▶ **REQUIREMENT**
Check each line of the entries for "This" and report the ones that have it.

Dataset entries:
<<<<
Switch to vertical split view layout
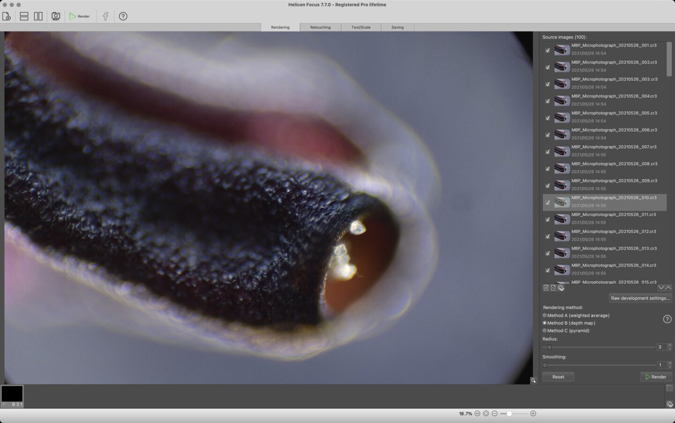 click(x=38, y=16)
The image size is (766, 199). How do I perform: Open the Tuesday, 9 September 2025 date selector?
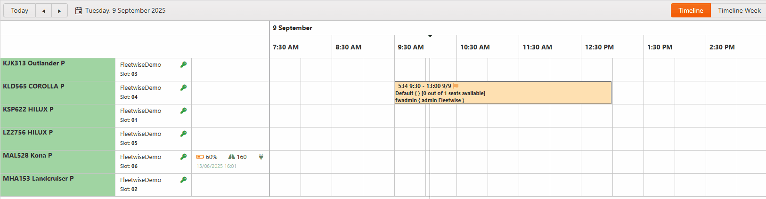125,10
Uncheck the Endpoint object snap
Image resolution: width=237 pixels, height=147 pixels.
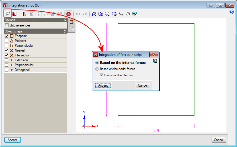point(7,36)
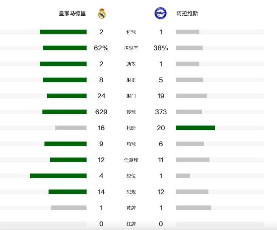Choose the 射正 stat row label

131,80
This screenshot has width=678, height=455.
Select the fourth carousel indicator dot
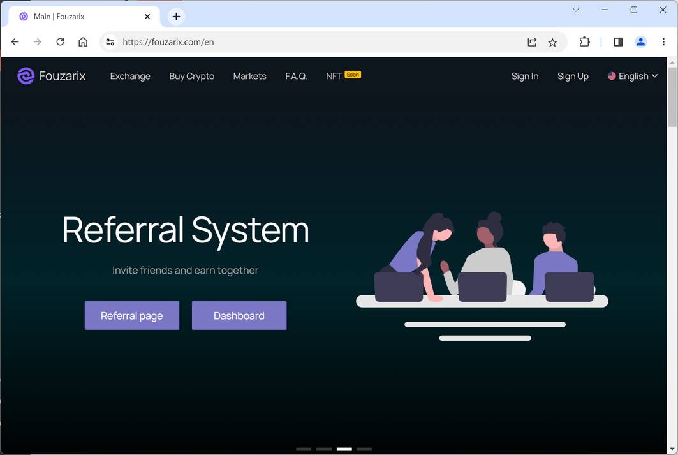coord(364,449)

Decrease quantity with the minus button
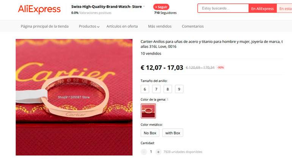(144, 152)
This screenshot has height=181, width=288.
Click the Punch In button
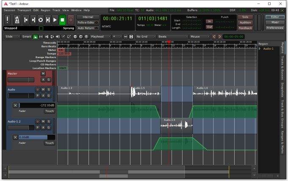click(x=209, y=21)
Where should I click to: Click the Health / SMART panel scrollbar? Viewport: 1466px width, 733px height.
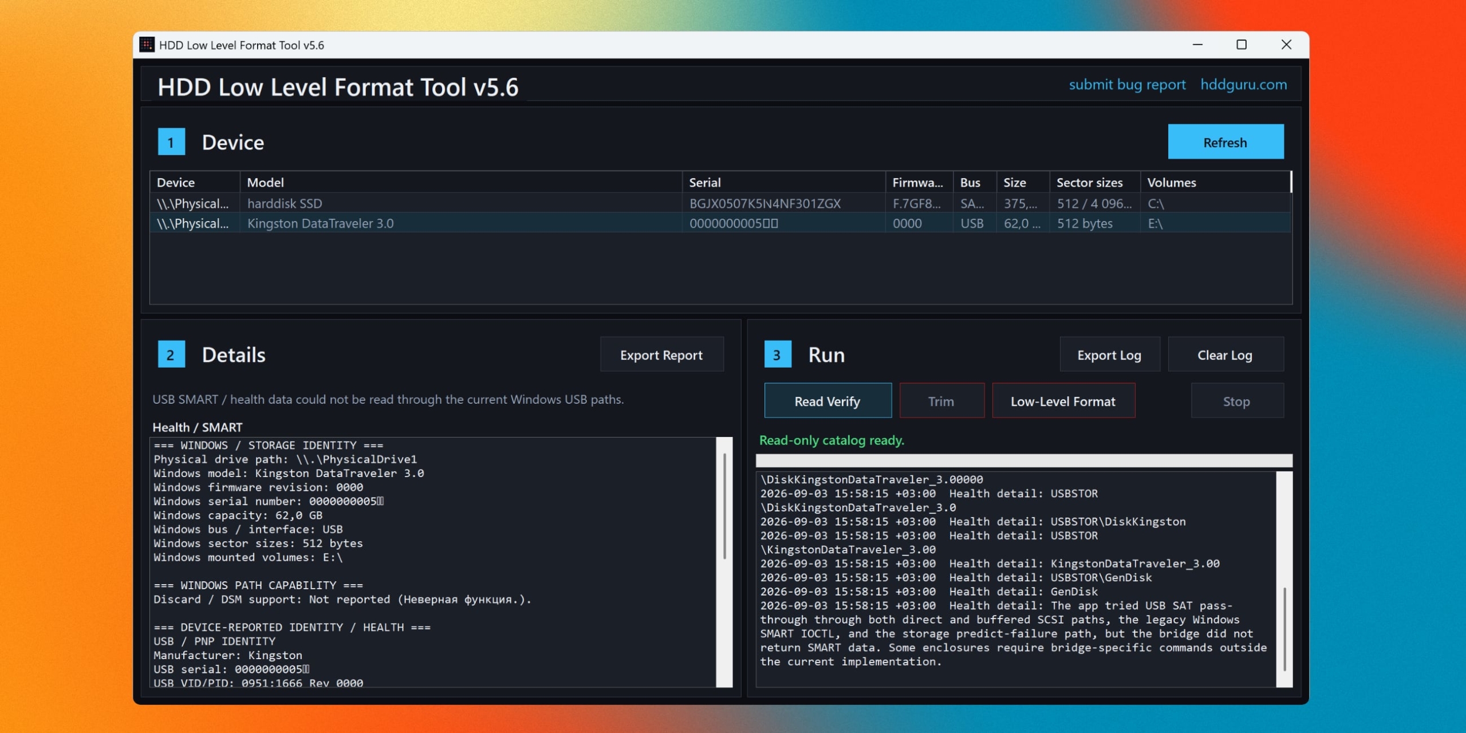point(724,562)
>>>>
▶ **WRITTEN REPLY**
This screenshot has width=678, height=455.
This screenshot has height=181, width=288.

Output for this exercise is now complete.